Released in July of this year, Pyre is Supergiant Games’ third title following on from Bastion and Transistor, and like its predecessors it has been met with lavish praise because of its unusual choice of mechanics. You see, Pyre could best be described as a mixture of Visual novel and sports game with RPG elements thrown in for good measure. And whilst this bizarre combination of mechanics might be enough to turn heads, its the way these disparate elements are interwoven that makes the game great.
Whilst this bizarre combination of mechanics might be enough to turn heads, its the way these disparate elements are interwoven that makes the game great.
The primary focus of Pyre’s gameplay are the ‘rites’ the player is required to periodically partake in. In brief, the object of these rites is to land a ball in your opponent’s pyre (i.e. goal) a requisite number of times until its extinguished whilst preventing your opponent from doing the same. Additionally, each character possesses an ‘aura’ which can be projected and temporarily banishes opposing team members upon contact. However the key factor in determining the outcome of the rites the makeup of your team as each character possesses slightly different abilities and advantages. Additionally, only those who compete will gain experience, adding an element of strategy to the game.

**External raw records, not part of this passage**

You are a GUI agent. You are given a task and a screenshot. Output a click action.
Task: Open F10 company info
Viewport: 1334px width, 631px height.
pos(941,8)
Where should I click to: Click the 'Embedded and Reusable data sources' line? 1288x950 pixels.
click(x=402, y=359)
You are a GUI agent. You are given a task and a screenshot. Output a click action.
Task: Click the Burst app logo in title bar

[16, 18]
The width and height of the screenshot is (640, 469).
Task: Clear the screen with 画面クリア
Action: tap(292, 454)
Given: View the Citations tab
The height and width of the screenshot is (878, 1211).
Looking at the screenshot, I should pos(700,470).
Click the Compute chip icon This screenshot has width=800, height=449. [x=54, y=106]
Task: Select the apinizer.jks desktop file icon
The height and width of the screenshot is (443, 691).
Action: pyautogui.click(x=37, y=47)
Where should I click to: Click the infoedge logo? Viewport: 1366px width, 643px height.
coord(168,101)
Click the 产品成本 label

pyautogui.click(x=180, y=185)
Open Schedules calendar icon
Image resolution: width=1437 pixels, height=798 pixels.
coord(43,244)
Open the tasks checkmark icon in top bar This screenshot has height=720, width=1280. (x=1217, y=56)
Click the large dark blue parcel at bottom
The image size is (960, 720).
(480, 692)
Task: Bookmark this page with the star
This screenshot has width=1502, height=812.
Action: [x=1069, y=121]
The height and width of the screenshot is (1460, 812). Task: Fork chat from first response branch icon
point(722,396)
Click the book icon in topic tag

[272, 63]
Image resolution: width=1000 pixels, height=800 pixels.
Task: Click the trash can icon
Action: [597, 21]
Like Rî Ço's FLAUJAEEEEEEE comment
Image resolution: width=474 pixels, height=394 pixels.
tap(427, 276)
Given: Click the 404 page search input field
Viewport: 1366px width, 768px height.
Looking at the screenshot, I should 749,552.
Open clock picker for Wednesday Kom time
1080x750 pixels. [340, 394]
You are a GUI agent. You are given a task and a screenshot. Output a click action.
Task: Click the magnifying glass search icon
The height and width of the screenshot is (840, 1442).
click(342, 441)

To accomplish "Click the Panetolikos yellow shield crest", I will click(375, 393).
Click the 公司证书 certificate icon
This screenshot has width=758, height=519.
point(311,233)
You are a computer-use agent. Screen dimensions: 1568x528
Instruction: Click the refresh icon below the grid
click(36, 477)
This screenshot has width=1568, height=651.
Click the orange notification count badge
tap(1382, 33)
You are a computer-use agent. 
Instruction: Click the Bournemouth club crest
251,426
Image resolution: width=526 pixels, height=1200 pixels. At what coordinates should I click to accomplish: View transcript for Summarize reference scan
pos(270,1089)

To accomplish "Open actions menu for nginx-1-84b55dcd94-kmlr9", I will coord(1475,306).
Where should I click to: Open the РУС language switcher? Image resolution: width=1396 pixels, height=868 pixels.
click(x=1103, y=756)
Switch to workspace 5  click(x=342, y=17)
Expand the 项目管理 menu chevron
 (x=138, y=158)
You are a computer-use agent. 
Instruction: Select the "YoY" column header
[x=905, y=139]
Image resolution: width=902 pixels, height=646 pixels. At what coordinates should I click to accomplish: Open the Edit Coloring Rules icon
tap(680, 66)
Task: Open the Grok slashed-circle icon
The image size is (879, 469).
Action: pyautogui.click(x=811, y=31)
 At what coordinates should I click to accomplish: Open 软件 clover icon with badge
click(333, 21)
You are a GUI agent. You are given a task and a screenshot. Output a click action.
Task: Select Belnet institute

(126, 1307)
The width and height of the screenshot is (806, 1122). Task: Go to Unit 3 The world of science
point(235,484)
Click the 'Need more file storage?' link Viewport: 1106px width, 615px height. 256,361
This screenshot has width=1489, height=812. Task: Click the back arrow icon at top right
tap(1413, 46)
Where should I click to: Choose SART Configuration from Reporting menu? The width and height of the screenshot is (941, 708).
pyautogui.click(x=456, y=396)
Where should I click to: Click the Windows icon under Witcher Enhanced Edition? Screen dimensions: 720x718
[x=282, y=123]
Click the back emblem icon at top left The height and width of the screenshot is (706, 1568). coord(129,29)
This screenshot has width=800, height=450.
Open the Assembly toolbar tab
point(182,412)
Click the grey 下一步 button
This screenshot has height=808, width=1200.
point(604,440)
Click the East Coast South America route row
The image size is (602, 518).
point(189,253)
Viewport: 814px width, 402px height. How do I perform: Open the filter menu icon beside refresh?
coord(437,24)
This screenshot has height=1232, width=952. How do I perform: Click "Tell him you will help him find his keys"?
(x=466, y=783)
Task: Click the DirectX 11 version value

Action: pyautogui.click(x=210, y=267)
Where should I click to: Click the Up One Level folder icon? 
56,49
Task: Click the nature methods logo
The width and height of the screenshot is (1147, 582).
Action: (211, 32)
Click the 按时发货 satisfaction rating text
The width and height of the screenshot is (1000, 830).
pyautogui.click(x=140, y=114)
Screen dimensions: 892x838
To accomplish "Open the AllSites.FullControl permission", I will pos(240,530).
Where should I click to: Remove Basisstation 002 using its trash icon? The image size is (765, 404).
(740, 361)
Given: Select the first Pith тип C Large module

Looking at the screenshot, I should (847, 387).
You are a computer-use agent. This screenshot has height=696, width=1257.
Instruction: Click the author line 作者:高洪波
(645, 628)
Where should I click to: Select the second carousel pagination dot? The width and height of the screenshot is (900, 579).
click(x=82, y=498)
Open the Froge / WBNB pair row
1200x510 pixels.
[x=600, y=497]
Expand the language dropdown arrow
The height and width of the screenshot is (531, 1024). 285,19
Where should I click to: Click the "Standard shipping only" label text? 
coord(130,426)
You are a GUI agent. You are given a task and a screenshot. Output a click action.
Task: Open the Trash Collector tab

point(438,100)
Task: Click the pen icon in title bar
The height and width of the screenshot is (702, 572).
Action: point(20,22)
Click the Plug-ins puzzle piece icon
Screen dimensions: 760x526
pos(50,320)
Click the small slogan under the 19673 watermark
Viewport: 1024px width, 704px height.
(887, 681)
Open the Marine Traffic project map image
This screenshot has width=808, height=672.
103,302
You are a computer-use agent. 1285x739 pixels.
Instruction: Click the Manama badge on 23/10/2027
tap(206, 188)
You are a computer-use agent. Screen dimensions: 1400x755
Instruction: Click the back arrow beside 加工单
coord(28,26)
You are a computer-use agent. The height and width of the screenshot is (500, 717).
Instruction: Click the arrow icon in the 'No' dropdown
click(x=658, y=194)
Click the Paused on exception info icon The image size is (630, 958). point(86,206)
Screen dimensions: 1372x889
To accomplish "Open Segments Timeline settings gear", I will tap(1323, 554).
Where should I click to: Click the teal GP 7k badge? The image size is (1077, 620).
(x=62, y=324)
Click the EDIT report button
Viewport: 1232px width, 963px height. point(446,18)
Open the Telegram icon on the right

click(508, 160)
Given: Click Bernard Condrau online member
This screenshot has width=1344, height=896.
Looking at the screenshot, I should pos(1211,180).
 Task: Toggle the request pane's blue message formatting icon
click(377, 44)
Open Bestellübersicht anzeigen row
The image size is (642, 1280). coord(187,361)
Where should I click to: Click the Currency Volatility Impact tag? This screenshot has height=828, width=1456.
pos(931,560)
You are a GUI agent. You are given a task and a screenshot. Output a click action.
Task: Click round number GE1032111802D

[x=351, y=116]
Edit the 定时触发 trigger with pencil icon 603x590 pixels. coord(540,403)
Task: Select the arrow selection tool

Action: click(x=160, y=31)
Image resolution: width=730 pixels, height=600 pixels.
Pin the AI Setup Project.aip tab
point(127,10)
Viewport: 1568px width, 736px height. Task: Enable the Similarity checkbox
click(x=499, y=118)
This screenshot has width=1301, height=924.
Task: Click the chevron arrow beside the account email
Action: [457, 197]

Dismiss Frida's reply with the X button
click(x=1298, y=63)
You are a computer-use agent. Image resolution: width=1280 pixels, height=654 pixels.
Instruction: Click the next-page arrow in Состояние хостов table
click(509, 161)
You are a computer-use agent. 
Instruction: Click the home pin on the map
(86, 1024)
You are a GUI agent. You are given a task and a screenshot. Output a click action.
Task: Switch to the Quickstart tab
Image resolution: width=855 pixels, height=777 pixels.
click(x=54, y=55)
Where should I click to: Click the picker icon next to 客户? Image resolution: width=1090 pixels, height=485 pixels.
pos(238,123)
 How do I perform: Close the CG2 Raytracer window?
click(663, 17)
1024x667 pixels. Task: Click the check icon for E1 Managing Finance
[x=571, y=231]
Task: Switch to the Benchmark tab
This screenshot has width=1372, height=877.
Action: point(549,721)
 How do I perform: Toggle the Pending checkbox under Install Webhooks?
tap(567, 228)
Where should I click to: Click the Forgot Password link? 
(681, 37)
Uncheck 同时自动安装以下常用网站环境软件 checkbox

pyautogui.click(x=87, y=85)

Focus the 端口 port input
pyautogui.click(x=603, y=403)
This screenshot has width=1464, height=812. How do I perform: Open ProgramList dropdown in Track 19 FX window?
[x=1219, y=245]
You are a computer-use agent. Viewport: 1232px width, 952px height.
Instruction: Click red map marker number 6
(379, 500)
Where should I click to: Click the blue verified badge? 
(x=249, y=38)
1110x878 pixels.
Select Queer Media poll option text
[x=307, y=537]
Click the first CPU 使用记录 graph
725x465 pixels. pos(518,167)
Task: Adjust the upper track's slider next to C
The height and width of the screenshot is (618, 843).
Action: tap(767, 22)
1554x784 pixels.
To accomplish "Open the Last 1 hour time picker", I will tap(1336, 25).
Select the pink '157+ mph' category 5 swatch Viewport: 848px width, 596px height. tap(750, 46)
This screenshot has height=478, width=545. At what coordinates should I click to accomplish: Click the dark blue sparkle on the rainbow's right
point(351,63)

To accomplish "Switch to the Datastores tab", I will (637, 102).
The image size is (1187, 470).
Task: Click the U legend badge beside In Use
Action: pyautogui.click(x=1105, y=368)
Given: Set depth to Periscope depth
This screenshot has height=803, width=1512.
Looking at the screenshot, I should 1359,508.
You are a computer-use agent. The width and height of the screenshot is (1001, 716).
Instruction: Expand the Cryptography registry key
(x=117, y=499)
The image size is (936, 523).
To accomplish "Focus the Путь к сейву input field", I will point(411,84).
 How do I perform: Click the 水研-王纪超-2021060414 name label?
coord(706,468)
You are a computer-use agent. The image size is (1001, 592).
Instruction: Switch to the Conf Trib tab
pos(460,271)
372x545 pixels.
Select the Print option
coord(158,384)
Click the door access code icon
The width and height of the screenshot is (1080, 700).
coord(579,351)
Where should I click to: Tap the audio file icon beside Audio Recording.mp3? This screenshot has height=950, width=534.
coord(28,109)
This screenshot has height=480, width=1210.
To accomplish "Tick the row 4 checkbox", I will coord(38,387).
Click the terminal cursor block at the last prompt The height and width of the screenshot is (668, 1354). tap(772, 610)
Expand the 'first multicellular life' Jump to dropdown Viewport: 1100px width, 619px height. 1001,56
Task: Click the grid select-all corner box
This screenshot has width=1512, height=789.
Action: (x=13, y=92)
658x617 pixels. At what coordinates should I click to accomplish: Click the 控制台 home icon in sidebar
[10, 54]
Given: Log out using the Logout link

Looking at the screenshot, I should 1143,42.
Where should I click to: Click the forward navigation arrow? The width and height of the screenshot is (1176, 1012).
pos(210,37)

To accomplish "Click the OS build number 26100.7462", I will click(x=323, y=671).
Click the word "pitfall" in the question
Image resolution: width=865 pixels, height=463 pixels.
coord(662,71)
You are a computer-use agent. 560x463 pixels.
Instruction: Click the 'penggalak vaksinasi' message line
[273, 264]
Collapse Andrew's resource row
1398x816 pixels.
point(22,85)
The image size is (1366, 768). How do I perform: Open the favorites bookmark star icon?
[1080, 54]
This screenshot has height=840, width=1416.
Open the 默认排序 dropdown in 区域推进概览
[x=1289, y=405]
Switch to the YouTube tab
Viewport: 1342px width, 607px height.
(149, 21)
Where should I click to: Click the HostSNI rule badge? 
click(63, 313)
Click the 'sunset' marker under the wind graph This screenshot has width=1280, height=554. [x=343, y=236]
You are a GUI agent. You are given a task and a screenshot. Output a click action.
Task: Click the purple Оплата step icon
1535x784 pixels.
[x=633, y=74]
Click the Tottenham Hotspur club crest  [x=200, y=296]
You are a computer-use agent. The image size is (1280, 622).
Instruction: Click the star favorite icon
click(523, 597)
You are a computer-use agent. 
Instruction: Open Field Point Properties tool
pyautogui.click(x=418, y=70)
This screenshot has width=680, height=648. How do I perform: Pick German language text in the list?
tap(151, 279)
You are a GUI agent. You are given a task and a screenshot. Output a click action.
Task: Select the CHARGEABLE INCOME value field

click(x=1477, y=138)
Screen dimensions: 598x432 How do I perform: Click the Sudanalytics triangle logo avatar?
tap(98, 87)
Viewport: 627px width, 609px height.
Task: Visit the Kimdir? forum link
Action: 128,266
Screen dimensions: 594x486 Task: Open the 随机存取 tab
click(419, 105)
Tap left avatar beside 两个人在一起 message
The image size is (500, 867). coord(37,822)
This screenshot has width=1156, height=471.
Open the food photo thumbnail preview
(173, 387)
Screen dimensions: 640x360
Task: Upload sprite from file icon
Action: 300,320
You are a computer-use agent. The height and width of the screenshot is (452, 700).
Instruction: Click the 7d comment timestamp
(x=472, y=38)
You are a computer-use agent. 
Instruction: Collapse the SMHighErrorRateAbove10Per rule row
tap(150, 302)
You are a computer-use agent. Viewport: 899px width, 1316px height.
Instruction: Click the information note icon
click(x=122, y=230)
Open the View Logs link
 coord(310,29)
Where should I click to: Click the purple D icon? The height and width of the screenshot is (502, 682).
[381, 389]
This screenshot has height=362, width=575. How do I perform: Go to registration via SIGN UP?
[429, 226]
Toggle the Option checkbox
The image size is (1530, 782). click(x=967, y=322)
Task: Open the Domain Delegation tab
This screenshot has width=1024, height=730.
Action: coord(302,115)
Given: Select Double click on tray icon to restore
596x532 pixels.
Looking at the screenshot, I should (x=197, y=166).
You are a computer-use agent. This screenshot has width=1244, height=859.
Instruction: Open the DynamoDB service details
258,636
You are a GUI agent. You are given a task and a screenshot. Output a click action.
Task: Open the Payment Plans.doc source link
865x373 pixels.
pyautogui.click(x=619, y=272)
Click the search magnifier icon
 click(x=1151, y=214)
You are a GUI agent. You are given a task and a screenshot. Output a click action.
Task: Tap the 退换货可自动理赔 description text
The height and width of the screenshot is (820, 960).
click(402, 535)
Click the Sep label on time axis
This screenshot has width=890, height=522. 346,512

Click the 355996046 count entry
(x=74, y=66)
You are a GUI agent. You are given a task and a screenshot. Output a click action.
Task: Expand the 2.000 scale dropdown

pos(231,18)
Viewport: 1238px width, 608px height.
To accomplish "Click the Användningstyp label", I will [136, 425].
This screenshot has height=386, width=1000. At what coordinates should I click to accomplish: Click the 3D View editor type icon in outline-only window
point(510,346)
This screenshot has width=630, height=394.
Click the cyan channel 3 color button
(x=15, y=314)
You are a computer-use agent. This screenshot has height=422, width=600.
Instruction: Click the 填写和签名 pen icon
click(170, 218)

Ultimately though, Pyre’s rites are an intense contest of coordination and manoeuvrability.
But for all the gameplay’s merits is it’s the story that ties the whole experience together. Pyre takes place in a fantasy world wherein criminals are exiled to an inhospitable land known as ‘The Downside’, and must complete the aforementioned rites in order to regain their freedom. As alluded to previously, Pyre’s story is mostly text-based, like a visual novel yet how the story actually plays out depends on the player’s decisions and their success in the rites.
This becomes all the more apparent in the aptly named ‘liberation rites’, where you must choose a member of your party to go free. The catch is that only your most experienced party members are eligible, which not only means you’ll be sacrificing your most skilled characters, but probably the ones you’ve built a rapport with, assuming you even win. Yet regardless of the outcome or who you choose, Pyre’s story unfolds in accordance with how you play. This interaction between gameplay and narrative, combined with Supergiant’s superb writing and characterisation makes for perhaps their best story yet.
As a medium, games are by definition defined by their gameplay and I admire how expertly Pyre’s narrative moulds itself around the gameplay.
Like I said at the start, some people might find Pyre’s mixing of genres offputting. I myself am not usually one for sports games or sports in general (thanks in no small part to the hours spent on cold, muddy schoolfields with only the cows in the adjoining farm for moral support). Yet I found the way Pyre re-contextualised its sportier elements incredibly compelling.
As a medium, games are by definition defined by their gameplay and I admire how expertly Pyre’s narrative moulds itself around the gameplay, something Supergiant Games accomplish masterfully. If you’re looking for something unique or just plain good, Pyre’s an absolute must.